• Try it
Print out the data below in full, exactly as written.

• Information
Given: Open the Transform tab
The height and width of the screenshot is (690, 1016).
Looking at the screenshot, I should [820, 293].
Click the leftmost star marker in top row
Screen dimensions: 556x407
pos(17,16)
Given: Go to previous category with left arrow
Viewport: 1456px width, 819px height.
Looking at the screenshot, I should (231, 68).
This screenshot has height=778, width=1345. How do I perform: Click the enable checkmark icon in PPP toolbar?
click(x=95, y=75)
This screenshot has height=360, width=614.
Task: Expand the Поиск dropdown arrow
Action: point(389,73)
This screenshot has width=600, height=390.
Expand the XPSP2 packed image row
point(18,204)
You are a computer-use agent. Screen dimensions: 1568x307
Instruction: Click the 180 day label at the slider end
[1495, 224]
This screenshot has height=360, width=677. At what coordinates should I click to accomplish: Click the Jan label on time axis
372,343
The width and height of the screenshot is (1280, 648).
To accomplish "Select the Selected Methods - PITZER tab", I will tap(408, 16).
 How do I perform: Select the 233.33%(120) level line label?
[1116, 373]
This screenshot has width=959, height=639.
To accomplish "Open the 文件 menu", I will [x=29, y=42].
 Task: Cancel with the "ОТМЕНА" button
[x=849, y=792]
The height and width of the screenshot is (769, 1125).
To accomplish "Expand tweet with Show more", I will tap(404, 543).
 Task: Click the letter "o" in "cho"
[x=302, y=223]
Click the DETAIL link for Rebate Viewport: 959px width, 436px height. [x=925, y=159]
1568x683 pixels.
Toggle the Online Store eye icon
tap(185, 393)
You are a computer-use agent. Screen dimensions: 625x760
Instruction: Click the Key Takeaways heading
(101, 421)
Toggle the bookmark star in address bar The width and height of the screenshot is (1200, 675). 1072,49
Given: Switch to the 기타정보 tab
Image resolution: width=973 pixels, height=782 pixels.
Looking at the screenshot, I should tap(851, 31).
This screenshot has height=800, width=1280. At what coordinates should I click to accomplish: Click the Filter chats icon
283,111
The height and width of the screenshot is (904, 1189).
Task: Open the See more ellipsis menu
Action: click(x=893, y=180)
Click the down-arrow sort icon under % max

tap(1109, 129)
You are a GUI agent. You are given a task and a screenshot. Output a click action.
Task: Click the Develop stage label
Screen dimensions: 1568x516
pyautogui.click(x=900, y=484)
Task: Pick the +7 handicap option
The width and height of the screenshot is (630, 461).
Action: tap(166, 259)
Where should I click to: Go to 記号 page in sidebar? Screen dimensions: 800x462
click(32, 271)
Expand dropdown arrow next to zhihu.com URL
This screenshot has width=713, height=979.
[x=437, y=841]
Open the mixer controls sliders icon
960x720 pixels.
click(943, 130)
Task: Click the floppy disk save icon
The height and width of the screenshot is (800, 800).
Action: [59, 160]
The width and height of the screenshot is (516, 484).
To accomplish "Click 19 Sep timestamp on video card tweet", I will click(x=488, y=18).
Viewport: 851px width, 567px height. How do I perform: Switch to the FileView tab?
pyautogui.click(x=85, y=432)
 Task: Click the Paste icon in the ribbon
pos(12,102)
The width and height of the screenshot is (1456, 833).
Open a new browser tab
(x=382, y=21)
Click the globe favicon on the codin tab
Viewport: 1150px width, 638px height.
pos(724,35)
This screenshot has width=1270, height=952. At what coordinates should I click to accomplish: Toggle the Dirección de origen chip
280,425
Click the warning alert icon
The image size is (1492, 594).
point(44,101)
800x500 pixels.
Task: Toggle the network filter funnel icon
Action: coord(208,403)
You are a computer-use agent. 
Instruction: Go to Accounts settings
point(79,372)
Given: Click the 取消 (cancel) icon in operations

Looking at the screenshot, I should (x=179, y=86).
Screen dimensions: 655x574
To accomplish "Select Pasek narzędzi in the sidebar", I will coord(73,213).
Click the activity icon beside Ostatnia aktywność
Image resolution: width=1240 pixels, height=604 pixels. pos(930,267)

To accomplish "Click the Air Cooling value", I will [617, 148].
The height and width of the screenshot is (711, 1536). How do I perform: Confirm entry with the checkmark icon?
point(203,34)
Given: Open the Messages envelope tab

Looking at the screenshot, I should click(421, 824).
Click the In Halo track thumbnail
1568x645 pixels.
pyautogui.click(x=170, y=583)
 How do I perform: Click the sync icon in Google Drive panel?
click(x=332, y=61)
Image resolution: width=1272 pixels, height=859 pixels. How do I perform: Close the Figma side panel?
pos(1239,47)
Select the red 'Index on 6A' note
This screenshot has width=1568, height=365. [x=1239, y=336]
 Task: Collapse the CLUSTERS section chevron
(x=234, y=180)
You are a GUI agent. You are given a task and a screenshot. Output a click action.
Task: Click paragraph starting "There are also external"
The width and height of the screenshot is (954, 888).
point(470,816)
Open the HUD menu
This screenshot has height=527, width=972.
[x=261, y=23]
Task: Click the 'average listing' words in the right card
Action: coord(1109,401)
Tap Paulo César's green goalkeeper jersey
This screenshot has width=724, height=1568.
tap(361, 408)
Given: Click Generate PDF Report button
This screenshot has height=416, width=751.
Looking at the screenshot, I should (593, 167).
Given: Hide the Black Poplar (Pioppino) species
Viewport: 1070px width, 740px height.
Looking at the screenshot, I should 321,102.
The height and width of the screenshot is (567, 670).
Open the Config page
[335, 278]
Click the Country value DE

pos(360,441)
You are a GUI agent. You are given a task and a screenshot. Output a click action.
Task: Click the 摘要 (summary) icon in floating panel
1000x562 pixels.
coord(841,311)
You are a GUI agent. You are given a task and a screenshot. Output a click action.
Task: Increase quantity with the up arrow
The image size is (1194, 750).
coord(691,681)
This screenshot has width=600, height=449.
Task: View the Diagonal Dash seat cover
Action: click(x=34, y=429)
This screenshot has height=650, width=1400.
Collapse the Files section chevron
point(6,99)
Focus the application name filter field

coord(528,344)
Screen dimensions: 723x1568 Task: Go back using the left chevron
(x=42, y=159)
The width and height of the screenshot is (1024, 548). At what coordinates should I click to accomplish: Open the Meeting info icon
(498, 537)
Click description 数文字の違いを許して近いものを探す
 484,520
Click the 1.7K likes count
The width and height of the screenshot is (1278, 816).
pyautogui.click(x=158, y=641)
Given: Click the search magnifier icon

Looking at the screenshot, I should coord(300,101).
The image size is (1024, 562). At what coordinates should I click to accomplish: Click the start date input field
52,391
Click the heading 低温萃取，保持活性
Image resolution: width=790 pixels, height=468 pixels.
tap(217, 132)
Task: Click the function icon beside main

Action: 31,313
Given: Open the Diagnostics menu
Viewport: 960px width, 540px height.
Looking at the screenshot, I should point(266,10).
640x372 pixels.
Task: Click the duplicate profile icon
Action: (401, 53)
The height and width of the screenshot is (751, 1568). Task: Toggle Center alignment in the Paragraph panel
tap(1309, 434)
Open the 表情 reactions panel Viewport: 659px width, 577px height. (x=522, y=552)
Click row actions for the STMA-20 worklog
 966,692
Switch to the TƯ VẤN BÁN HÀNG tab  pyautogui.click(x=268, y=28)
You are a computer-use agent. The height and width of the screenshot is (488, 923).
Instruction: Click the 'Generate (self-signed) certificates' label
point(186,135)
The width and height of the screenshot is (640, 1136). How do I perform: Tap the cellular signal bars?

• Expected answer
Given: Open the Transform tab
The height and width of the screenshot is (690, 1016).
Looking at the screenshot, I should [820, 293].
Click the leftmost star marker in top row
Screen dimensions: 556x407
pos(17,16)
Given: Go to previous category with left arrow
Viewport: 1456px width, 819px height.
Looking at the screenshot, I should (231, 68).
This screenshot has height=778, width=1345. How do I perform: Click the enable checkmark icon in PPP toolbar?
click(x=95, y=75)
This screenshot has height=360, width=614.
Task: Expand the Поиск dropdown arrow
Action: point(389,73)
This screenshot has width=600, height=390.
Expand the XPSP2 packed image row
point(18,204)
You are a computer-use agent. Screen dimensions: 1568x307
Instruction: Click the 180 day label at the slider end
[1495, 224]
This screenshot has height=360, width=677. At what coordinates should I click to accomplish: Click the Jan label on time axis
372,343
The width and height of the screenshot is (1280, 648).
To accomplish "Select the Selected Methods - PITZER tab", I will tap(408, 16).
 How do I perform: Select the 233.33%(120) level line label?
[1116, 373]
This screenshot has width=959, height=639.
To accomplish "Open the 文件 menu", I will [x=29, y=42].
 Task: Cancel with the "ОТМЕНА" button
[x=849, y=792]
The height and width of the screenshot is (769, 1125).
To accomplish "Expand tweet with Show more", I will tap(404, 543).
 Task: Click the letter "o" in "cho"
[x=302, y=223]
Click the DETAIL link for Rebate Viewport: 959px width, 436px height. [x=925, y=159]
1568x683 pixels.
Toggle the Online Store eye icon
tap(185, 393)
You are a computer-use agent. Screen dimensions: 625x760
Instruction: Click the Key Takeaways heading
(101, 421)
Toggle the bookmark star in address bar The width and height of the screenshot is (1200, 675). 1072,49
Given: Switch to the 기타정보 tab
Image resolution: width=973 pixels, height=782 pixels.
Looking at the screenshot, I should tap(851, 31).
This screenshot has height=800, width=1280. At what coordinates should I click to accomplish: Click the Filter chats icon
283,111
The height and width of the screenshot is (904, 1189).
Task: Open the See more ellipsis menu
Action: click(x=893, y=180)
Click the down-arrow sort icon under % max

tap(1109, 129)
You are a GUI agent. You are given a task and a screenshot. Output a click action.
Task: Click the Develop stage label
Screen dimensions: 1568x516
pyautogui.click(x=900, y=484)
Task: Pick the +7 handicap option
The width and height of the screenshot is (630, 461).
Action: tap(166, 259)
Where should I click to: Go to 記号 page in sidebar? Screen dimensions: 800x462
click(32, 271)
Expand dropdown arrow next to zhihu.com URL
This screenshot has width=713, height=979.
[x=437, y=841]
Open the mixer controls sliders icon
960x720 pixels.
click(943, 130)
Task: Click the floppy disk save icon
The height and width of the screenshot is (800, 800).
Action: [59, 160]
The width and height of the screenshot is (516, 484).
To accomplish "Click 19 Sep timestamp on video card tweet", I will click(x=488, y=18).
Viewport: 851px width, 567px height. How do I perform: Switch to the FileView tab?
pyautogui.click(x=85, y=432)
 Task: Click the Paste icon in the ribbon
pos(12,102)
The width and height of the screenshot is (1456, 833).
Open a new browser tab
(x=382, y=21)
Click the globe favicon on the codin tab
Viewport: 1150px width, 638px height.
pos(724,35)
This screenshot has width=1270, height=952. At what coordinates should I click to accomplish: Toggle the Dirección de origen chip
280,425
Click the warning alert icon
The image size is (1492, 594).
point(44,101)
800x500 pixels.
Task: Toggle the network filter funnel icon
Action: coord(208,403)
You are a computer-use agent. 
Instruction: Go to Accounts settings
point(79,372)
Given: Click the 取消 (cancel) icon in operations

Looking at the screenshot, I should (x=179, y=86).
Screen dimensions: 655x574
To accomplish "Select Pasek narzędzi in the sidebar", I will coord(73,213).
Click the activity icon beside Ostatnia aktywność
Image resolution: width=1240 pixels, height=604 pixels. pos(930,267)

To accomplish "Click the Air Cooling value", I will [617, 148].
The height and width of the screenshot is (711, 1536). How do I perform: Confirm entry with the checkmark icon?
point(203,34)
Given: Open the Messages envelope tab

Looking at the screenshot, I should click(421, 824).
Click the In Halo track thumbnail
1568x645 pixels.
pyautogui.click(x=170, y=583)
 How do I perform: Click the sync icon in Google Drive panel?
click(x=332, y=61)
Image resolution: width=1272 pixels, height=859 pixels. How do I perform: Close the Figma side panel?
pos(1239,47)
Select the red 'Index on 6A' note
This screenshot has width=1568, height=365. [x=1239, y=336]
 Task: Collapse the CLUSTERS section chevron
(x=234, y=180)
You are a GUI agent. You are given a task and a screenshot. Output a click action.
Task: Click paragraph starting "There are also external"
The width and height of the screenshot is (954, 888).
point(470,816)
Open the HUD menu
This screenshot has height=527, width=972.
[x=261, y=23]
Task: Click the 'average listing' words in the right card
Action: coord(1109,401)
Tap Paulo César's green goalkeeper jersey
This screenshot has width=724, height=1568.
tap(361, 408)
Given: Click Generate PDF Report button
This screenshot has height=416, width=751.
Looking at the screenshot, I should (593, 167).
Given: Hide the Black Poplar (Pioppino) species
Viewport: 1070px width, 740px height.
Looking at the screenshot, I should 321,102.
The height and width of the screenshot is (567, 670).
Open the Config page
[335, 278]
Click the Country value DE

pos(360,441)
You are a GUI agent. You are given a task and a screenshot. Output a click action.
Task: Click the 摘要 (summary) icon in floating panel
1000x562 pixels.
coord(841,311)
You are a GUI agent. You are given a task and a screenshot. Output a click action.
Task: Increase quantity with the up arrow
The image size is (1194, 750).
coord(691,681)
This screenshot has width=600, height=449.
Task: View the Diagonal Dash seat cover
Action: click(x=34, y=429)
This screenshot has height=650, width=1400.
Collapse the Files section chevron
point(6,99)
Focus the application name filter field

coord(528,344)
Screen dimensions: 723x1568 Task: Go back using the left chevron
(x=42, y=159)
The width and height of the screenshot is (1024, 548). At what coordinates should I click to accomplish: Open the Meeting info icon
(498, 537)
Click description 数文字の違いを許して近いものを探す
 484,520
Click the 1.7K likes count
The width and height of the screenshot is (1278, 816).
pyautogui.click(x=158, y=641)
Given: Click the search magnifier icon

Looking at the screenshot, I should coord(300,101).
The image size is (1024, 562). At what coordinates should I click to accomplish: Click the start date input field
52,391
Click the heading 低温萃取，保持活性
Image resolution: width=790 pixels, height=468 pixels.
tap(217, 132)
Task: Click the function icon beside main

Action: 31,313
Given: Open the Diagnostics menu
Viewport: 960px width, 540px height.
Looking at the screenshot, I should point(266,10).
640x372 pixels.
Task: Click the duplicate profile icon
Action: (401, 53)
The height and width of the screenshot is (751, 1568). Task: Toggle Center alignment in the Paragraph panel
tap(1309, 434)
Open the 表情 reactions panel Viewport: 659px width, 577px height. (x=522, y=552)
Click row actions for the STMA-20 worklog
 966,692
Switch to the TƯ VẤN BÁN HÀNG tab  pyautogui.click(x=268, y=28)
You are a computer-use agent. The height and width of the screenshot is (488, 923).
Instruction: Click the 'Generate (self-signed) certificates' label
point(186,135)
The width and height of the screenshot is (640, 1136). How do I perform: Tap the cellular signal bars?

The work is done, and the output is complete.